*YOUR TASK*
Here the job is to return only the lines of the material, exactly, from the first one to the line with "July (15, 1925)".
----- GIVEN ENTRIES -----
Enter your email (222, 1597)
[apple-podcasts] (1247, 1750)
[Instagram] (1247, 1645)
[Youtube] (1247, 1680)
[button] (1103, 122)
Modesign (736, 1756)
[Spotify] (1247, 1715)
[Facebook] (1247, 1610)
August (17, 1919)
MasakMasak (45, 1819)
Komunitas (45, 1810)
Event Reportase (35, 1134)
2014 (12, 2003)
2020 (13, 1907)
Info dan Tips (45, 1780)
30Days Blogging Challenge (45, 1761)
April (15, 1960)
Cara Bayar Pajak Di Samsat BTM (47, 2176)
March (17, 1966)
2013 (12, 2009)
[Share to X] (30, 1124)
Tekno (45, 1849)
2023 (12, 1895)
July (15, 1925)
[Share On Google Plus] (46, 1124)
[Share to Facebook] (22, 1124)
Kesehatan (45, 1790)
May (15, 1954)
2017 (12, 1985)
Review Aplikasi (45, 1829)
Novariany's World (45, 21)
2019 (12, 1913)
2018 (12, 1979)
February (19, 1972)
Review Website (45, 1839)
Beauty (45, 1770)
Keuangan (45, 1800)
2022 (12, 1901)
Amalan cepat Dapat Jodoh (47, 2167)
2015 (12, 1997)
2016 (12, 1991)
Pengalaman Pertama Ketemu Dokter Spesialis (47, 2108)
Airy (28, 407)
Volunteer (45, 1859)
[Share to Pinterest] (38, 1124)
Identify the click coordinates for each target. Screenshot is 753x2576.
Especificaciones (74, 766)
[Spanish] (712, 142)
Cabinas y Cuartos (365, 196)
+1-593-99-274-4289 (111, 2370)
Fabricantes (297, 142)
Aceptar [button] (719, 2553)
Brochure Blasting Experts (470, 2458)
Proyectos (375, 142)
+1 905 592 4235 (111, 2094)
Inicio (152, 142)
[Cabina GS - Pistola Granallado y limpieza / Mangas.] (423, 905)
-----
*SOLUTION TO THIS TASK*
Enter your email (222, 1597)
[apple-podcasts] (1247, 1750)
[Instagram] (1247, 1645)
[Youtube] (1247, 1680)
[button] (1103, 122)
Modesign (736, 1756)
[Spotify] (1247, 1715)
[Facebook] (1247, 1610)
August (17, 1919)
MasakMasak (45, 1819)
Komunitas (45, 1810)
Event Reportase (35, 1134)
2014 (12, 2003)
2020 (13, 1907)
Info dan Tips (45, 1780)
30Days Blogging Challenge (45, 1761)
April (15, 1960)
Cara Bayar Pajak Di Samsat BTM (47, 2176)
March (17, 1966)
2013 (12, 2009)
[Share to X] (30, 1124)
Tekno (45, 1849)
2023 (12, 1895)
July (15, 1925)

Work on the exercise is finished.